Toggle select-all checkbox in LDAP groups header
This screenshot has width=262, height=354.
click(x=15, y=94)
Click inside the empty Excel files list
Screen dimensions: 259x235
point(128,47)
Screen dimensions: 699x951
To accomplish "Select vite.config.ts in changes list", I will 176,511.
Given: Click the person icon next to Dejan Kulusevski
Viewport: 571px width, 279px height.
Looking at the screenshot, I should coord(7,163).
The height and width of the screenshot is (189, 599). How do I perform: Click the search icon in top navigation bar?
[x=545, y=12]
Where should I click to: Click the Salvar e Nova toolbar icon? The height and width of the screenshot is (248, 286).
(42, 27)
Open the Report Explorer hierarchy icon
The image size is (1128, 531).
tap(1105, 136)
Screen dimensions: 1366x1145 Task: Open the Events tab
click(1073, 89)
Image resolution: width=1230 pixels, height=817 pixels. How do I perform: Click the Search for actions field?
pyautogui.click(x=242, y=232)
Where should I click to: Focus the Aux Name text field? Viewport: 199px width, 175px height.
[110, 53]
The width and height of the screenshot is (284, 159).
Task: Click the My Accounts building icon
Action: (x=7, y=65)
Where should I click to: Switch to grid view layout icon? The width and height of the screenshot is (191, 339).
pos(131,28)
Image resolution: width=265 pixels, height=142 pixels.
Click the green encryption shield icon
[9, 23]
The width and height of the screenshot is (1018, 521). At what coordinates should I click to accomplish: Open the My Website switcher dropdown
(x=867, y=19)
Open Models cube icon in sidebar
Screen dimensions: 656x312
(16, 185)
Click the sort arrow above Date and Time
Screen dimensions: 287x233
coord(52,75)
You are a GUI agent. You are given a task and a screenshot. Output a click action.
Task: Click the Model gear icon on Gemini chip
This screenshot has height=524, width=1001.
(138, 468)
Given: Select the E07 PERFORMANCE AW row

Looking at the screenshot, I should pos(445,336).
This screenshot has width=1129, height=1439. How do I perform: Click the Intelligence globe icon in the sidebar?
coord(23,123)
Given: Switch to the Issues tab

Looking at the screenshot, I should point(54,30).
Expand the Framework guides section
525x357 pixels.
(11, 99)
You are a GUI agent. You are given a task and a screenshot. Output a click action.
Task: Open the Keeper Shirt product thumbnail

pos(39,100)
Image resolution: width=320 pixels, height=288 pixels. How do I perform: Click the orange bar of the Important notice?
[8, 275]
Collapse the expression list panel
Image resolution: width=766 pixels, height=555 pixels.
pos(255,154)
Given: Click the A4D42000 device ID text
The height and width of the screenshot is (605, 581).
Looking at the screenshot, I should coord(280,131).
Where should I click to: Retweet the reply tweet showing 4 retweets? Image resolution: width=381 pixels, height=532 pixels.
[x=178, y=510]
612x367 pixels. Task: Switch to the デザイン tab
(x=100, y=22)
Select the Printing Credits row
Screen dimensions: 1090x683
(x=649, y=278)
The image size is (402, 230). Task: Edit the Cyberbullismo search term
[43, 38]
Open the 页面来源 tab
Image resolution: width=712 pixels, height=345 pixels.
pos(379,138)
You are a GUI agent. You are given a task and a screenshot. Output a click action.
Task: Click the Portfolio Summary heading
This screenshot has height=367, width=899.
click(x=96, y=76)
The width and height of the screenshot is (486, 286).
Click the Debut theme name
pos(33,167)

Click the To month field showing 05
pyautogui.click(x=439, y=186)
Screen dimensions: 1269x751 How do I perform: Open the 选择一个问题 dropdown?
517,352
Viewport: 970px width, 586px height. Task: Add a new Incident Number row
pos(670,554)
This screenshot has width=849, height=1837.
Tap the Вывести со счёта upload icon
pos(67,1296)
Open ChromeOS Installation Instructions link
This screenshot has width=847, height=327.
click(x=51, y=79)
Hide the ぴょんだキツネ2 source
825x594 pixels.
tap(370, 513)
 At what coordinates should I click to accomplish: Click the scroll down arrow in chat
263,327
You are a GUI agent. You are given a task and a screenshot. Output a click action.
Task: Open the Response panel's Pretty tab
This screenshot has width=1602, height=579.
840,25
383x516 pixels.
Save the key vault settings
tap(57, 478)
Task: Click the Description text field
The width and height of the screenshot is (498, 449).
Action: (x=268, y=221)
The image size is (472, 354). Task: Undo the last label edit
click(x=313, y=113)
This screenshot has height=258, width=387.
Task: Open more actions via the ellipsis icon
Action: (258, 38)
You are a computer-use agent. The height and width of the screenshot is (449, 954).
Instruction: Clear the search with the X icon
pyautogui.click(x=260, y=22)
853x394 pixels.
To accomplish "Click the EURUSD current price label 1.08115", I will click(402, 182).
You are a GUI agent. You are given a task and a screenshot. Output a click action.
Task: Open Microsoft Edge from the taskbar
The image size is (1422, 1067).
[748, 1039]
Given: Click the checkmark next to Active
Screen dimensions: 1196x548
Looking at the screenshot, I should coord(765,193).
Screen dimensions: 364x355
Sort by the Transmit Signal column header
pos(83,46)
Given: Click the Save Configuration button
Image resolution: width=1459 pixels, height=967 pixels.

++++++++

● **EXERCISE PROMPT**: Transcribe the lines from the first line of the records through the line that contains "Given: Click the person", both included, and add nothing else.

● **TASK RESPONSE**:
Toggle select-all checkbox in LDAP groups header
This screenshot has width=262, height=354.
click(x=15, y=94)
Click inside the empty Excel files list
Screen dimensions: 259x235
point(128,47)
Screen dimensions: 699x951
To accomplish "Select vite.config.ts in changes list", I will 176,511.
Given: Click the person icon next to Dejan Kulusevski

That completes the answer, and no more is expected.